Exercise objective: Everything from the line holding "Copy Personalized Question" through the end of the records should be printed exactly, apart from the pictures.

Given data:
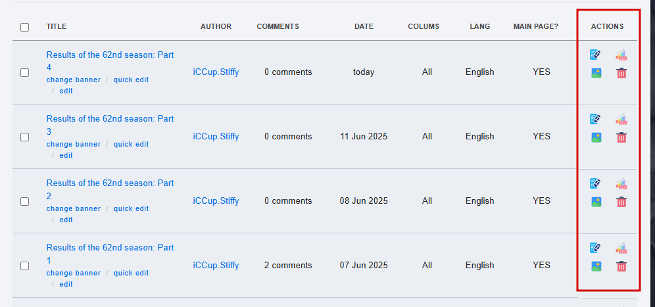The width and height of the screenshot is (655, 307).
Task: Click the image icon for Part 4
Action: pyautogui.click(x=596, y=73)
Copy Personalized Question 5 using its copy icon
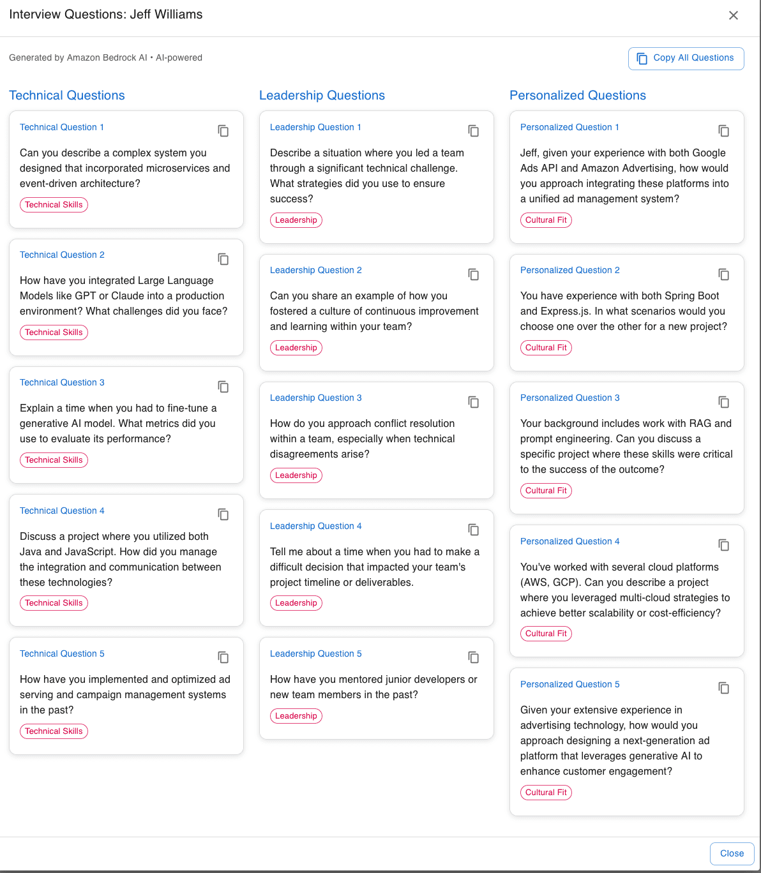Screen dimensions: 761x873 (724, 688)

Answer:
Copy Personalized Question 5 using its copy icon
Screen dimensions: 761x873 (724, 688)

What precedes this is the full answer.